*Zitierter Text:*
Was es mit dem induktiven Laden von Autos auf sich hat und wie der aktuelle Stand der Technik ist, erfahren Sie im Folgenden.
Wie funktioniert induktives Laden beim Elektroauto?
Das zugrundeliegende Prinzip des induktiven Ladens nennt sich Induktion und basiert auf elektromagnetischen Wellen. Dabei kommt eine Kupferspule zum Einsatz, die als Sender fungiert. Durch diese Spule fließt Wechselstrom, der mehrere hunderttausend Mal pro Sekunde seine Richtung ändert. Die Spule erzeugt ein Magnetfeld, das mit dem Richtungswechsel des Stroms ebenfalls seine Ausrichtung umkehrt.
Die Induktion kommt in Gang, wenn eine zweite Kupferspule in dieses Magnetfeld gerät. Das hin- und herschwingende Magnetfeld erzeugt im Empfänger Wechselstrom. Dieser wird anschließend in Gleichstrom umgewandelt, der die Akkus auflädt.
Induktion funktioniert am besten, wenn Sender- und Empfängerspule sich in unmittelbarer Nähe befinden. Bei Smartphones oder elektrischen Zahnbürsten ist das kabellose Laden weit verbreitet und vergleichsweise einfach: Die Geräte werden auf ihre jeweilige Ladestation gestellt. Dadurch sind Sender- und Empfängerspule dicht beieinander und der Akku kann aufgeladen werden.
Bei Elektroautos ist induktives Laden dagegen komplizierter. Die Reifen verhindern, dass die Empfängerspule im Fahrzeug direkt auf der Ladeplatte aufliegt. Und das ist natürlich auch richtig so: Sonst könnten Sie Ihr E-Auto zwar kabellos laden, aber dafür nicht mehr fahren. Eine weitere Herausforderung ist die exakte Positionierung des E-Autos über der Ladeeinheit – eine Aufgabe, die vor allem beim Laden während der Fahrt noch einmal schwieriger wird.
Vor- & Nachteile: Ist induktives Laden schädlich für den Akku?
Ob bei Smartphones, elektrischen Zahnbürsten oder Rasierern – die Technologie des kabellosen Ladens ist längst in unseren Alltag angekommen. Trotzdem fragen sich viele Nutzer*innen, ob die induktive Variante schädlich für den Akku sein könnte.

*Bereitgestellte Daten:*
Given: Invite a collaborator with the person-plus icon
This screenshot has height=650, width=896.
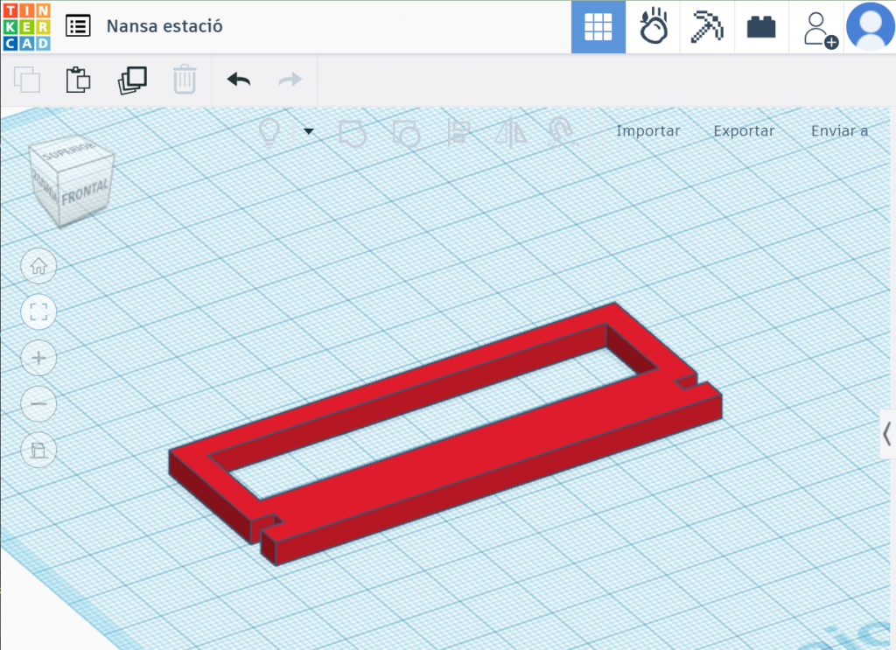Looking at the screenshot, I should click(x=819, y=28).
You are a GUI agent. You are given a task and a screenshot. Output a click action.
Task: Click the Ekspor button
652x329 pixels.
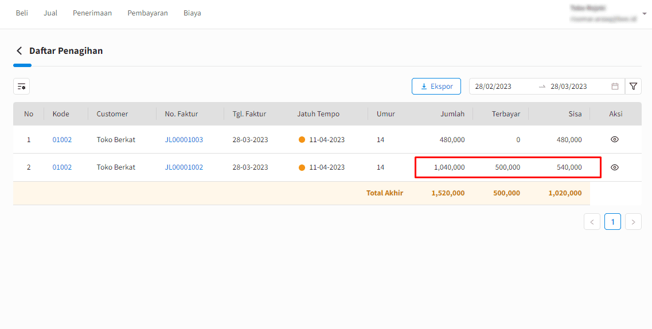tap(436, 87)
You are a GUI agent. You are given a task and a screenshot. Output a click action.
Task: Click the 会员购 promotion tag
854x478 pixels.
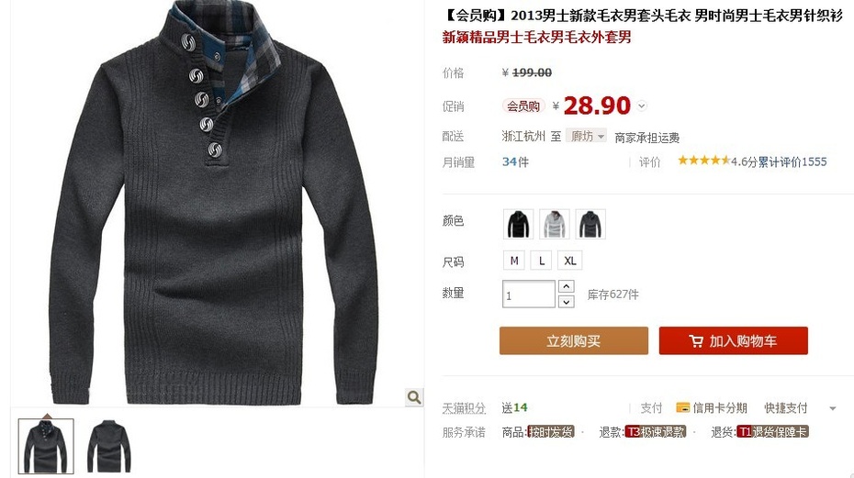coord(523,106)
==
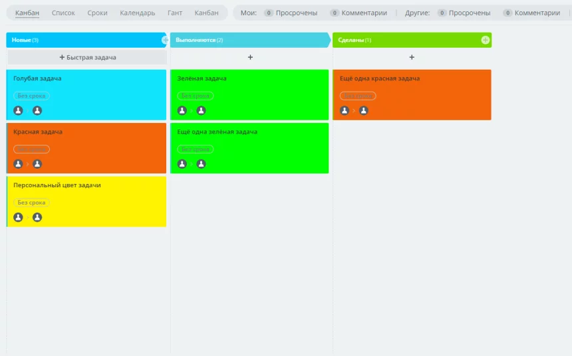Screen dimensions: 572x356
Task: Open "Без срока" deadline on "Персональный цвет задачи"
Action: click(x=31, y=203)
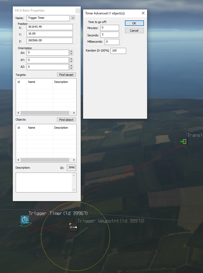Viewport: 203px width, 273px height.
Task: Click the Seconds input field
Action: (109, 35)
* * *
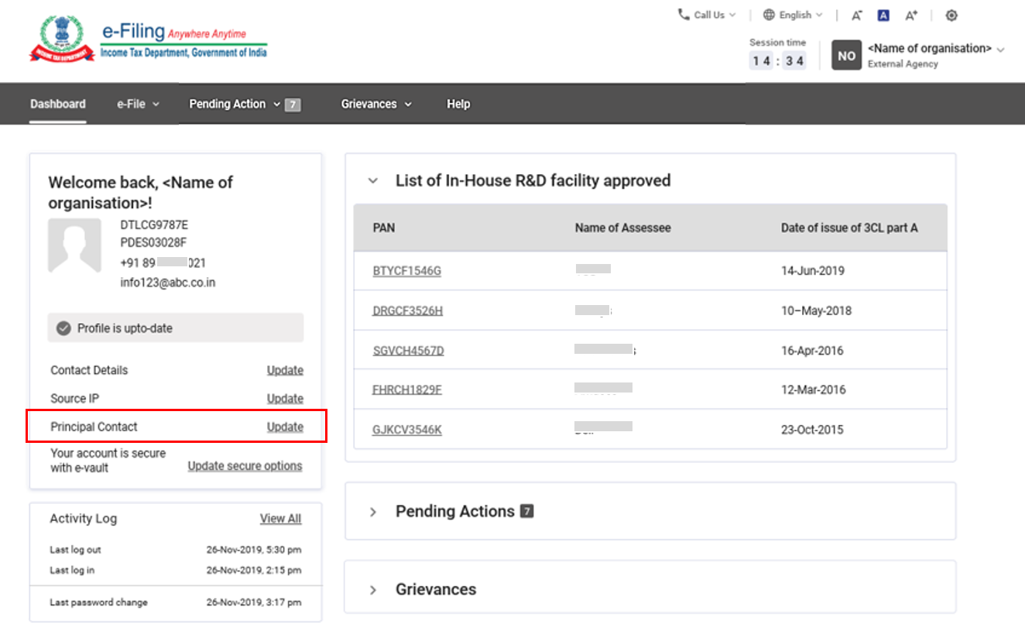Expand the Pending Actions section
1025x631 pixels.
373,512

*Gestellte Aufgabe 1:*
Warum ist induktives Laden laut dem Text über induktives Laden bei Elektroautos komplizierter als bei Smartphones? Antworten Sie in ein bis drei Sätzen.
*Gestellte Aufgabe 2:*
Greifen Sie den Text über induktives Laden auf und schreiben Sie ihn nach seinem letzten Satz weiter.

*Antwort zur Aufgabe 1:*
Induktion funktioniert am besten, wenn Sender- und Empfängerspule sich in unmittelbarer Nähe befinden, wie bei einem Smartphone auf seiner Ladestation. Beim Elektroauto verhindern die Reifen, dass die Empfängerspule direkt auf der Ladeplatte aufliegt. Außerdem muss das Auto exakt über der Ladeeinheit positioniert werden, was beim Laden während der Fahrt noch schwieriger ist.

*Antwort zur Aufgabe 2:*
Man kann nicht pauschal sagen, dass induktives Laden negative Folgen hat. Das Nutzerverhalten hat einen großen Einfluss auf die Lebensdauer des Akkus. Ist dieser voll aufgeladen, endet der Ladezyklus automatisch. Bleibt der Akku weiter auf der Ladestation und entlädt sich dort wieder, wird der nächste Ladevorgang gestartet. Dies schadet der Batterieleistung auf Dauer. Jeder Ladezyklus – ob per Kabel oder induktiver Station – führt zu einer Alterung des Akkus. Generell gilt daher die Empfehlung, Geräte und E-Autos nach Ende des Ladevorgangs von der Stromquelle zu trennen.
Ein Nachteil des induktiven Ladens liegt in dessen Dauer: Der Vorgang braucht insgesamt länger als per Kabel. Hier wird die Technik jedoch stetig verbessert. Aktuell werden geringe Leistungen übertragen, bei einem Wirkungsgrad von 93–95 Prozent. Das langsamere Laden könnte jedoch einen Vorteil für die Batterie haben, da es schonender für den Akku ist und weniger Wärme erzeugt.
Ein Vorteil ist, dass das Anschließen des Kabels entfällt und kein dickes Kabel den Platz im Kofferraum wegnimmt. Außerdem besteht hier nicht die Gefahr der Fehlbedienung.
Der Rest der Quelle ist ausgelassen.